Treatment of Hypernatremia
The treatment of hypernatremia should focus on restoring plasma tonicity by addressing the underlying cause and correcting the water deficit, with correction rates not exceeding 0.4 mmol/L/hour for chronic hypernatremia to prevent neurological complications. 1
Classification of Hypernatremia
Hypernatremia occurs when plasma sodium concentration exceeds 145 mmol/L and can be classified based on:
Duration:
- Acute (developed within 48 hours)
- Chronic (developed over days)
Severity:
- Mild
- Moderate
- Threatening
Volume status:
- Hypervolemic: Excess sodium relative to water
- Hypovolemic: Loss of water exceeds sodium loss
- Euvolemic: Pure water deficit
Diagnostic Approach
Before initiating treatment, proper diagnosis is essential:
- Exclude pseudohypernatremia
- Confirm glucose-corrected sodium concentrations
- Determine extracellular volume status
- Measure urine sodium levels and osmolality
- Assess urine volume and free water clearance
- Check for other electrolyte disorders 2
Treatment Algorithm
Step 1: Identify and Address the Underlying Cause
Hypervolemic hypernatremia:
- Acute: Often due to hypertonic NaCl or NaHCO₃ solutions
- Chronic: May be due to primary hyperaldosteronism 1
Euvolemic hypernatremia:
- Often due to diabetes insipidus (central or nephrogenic)

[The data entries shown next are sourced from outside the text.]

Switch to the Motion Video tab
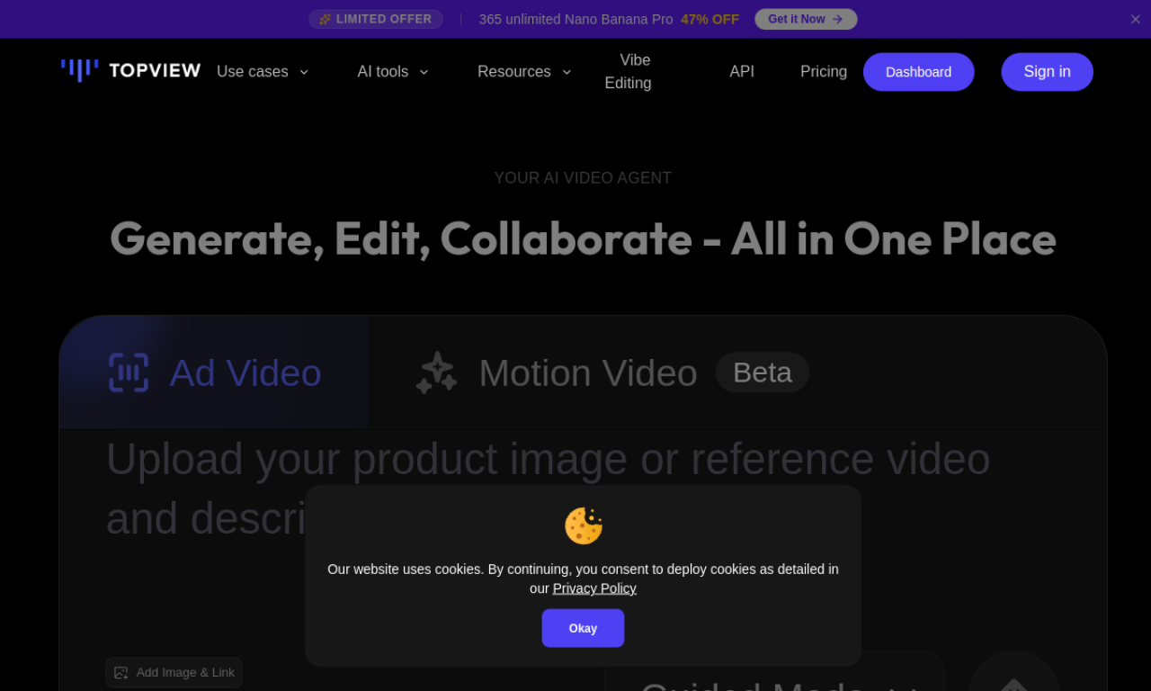 pyautogui.click(x=588, y=372)
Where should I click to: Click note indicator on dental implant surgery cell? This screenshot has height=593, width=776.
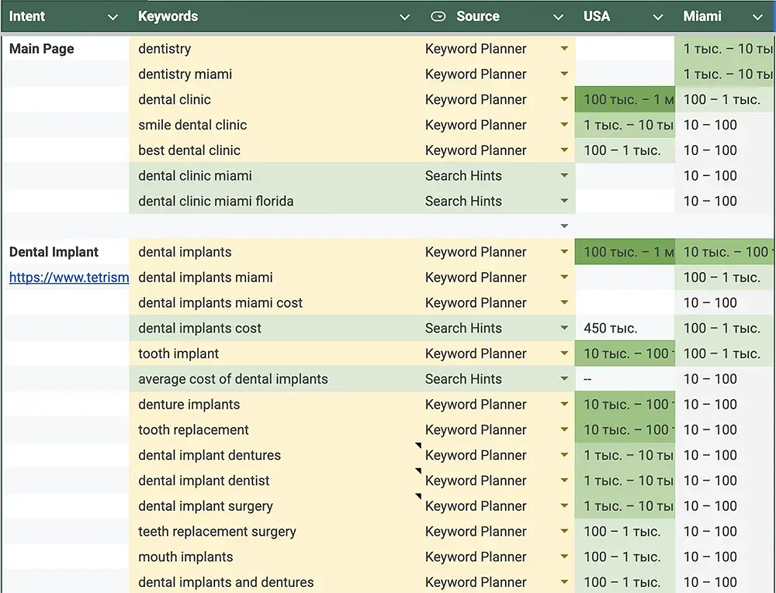click(x=417, y=497)
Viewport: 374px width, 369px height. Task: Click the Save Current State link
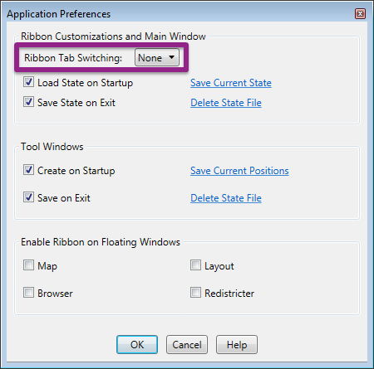(231, 83)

- Central: May be triggered by traumatic, vascular, or infectious events
- Nephrogenic: May be due to medications (e.g., lithium) or hypokalemia 1
Hypovolemic hypernatremia:
- Due to renal or extrarenal water losses 1
Step 2: Determine Acuity and Set Correction Rate
Acute hypernatremia (< 48 hours):
- Rapid correction improves prognosis by preventing cellular dehydration 1
Chronic hypernatremia (> 48 hours):
- Slow correction rate (no more than 0.4 mmol/L/hour) is recommended 1
- Avoid correcting by more than 10 mmol/L/day to prevent neurological complications
Step 3: Calculate Water Deficit and Replacement
Calculate the water deficit using the formula:
- Water deficit = Total body water × [(measured Na⁺/desired Na⁺) - 1]
- Total body water ≈ 0.6 × body weight (kg) for men, 0.5 × body weight for women
Step 4: Select Appropriate Replacement Fluid
Hypervolemic hypernatremia:
- Loop diuretics to promote sodium excretion
- Hypotonic fluids (0.45% saline or 5% dextrose) 2
Euvolemic hypernatremia:
- Hypotonic fluids (0.45% saline or 5% dextrose)

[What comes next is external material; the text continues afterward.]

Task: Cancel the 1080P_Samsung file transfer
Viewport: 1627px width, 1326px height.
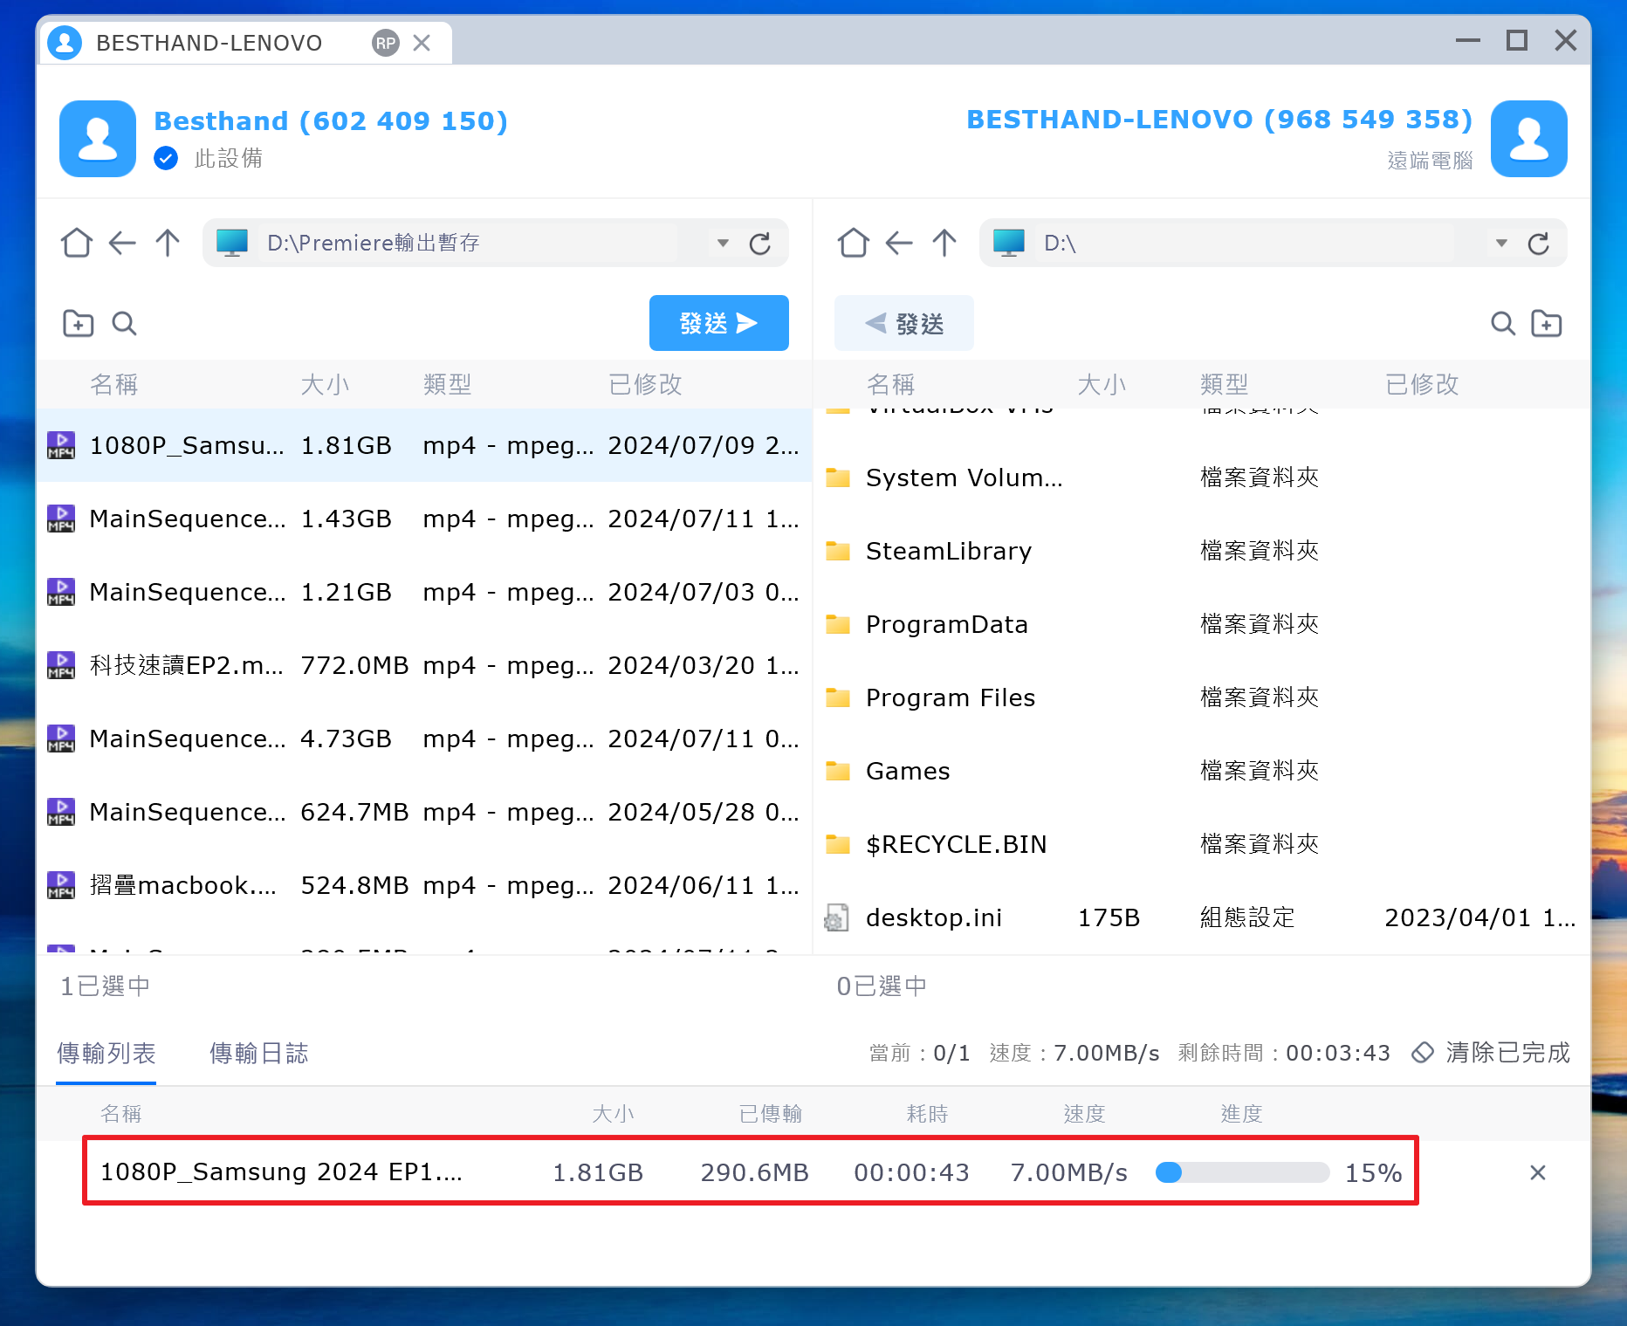Action: click(x=1538, y=1172)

- For diabetes insipidus: DDAVP (central DI) or treat underlying cause (nephrogenic DI) 2
Hypovolemic hypernatremia:
Step 5: Monitor and Adjust Treatment
- Check serum sodium levels every 2-4 hours initially
- Adjust fluid rate based on correction rate
- Monitor for signs of cerebral edema if correction is too rapid
- Consider additional therapy for specific causes like diabetes insipidus 2
Special Considerations
Diabetes insipidus:
- Central DI: DDAVP (desmopressin)
- Nephrogenic DI: Treat underlying cause, thiazide diuretics, amiloride, or NSAIDs 2
Elderly patients:
- More susceptible to hypernatremia due to impaired thirst mechanism
- May require closer monitoring during correction 3
Critical illness:
- May have multiple contributing factors
- Requires more frequent monitoring and adjustment of therapy
Pitfalls to Avoid
- Overly rapid correction in chronic hypernatremia can lead to cerebral edema
- Inadequate assessment of volume status can lead to inappropriate fluid selection
- Failure to address ongoing losses during treatment
- Neglecting to treat the underlying cause while focusing only on sodium correction
By following this structured approach, hypernatremia can be effectively managed while minimizing the risk of neurological complications.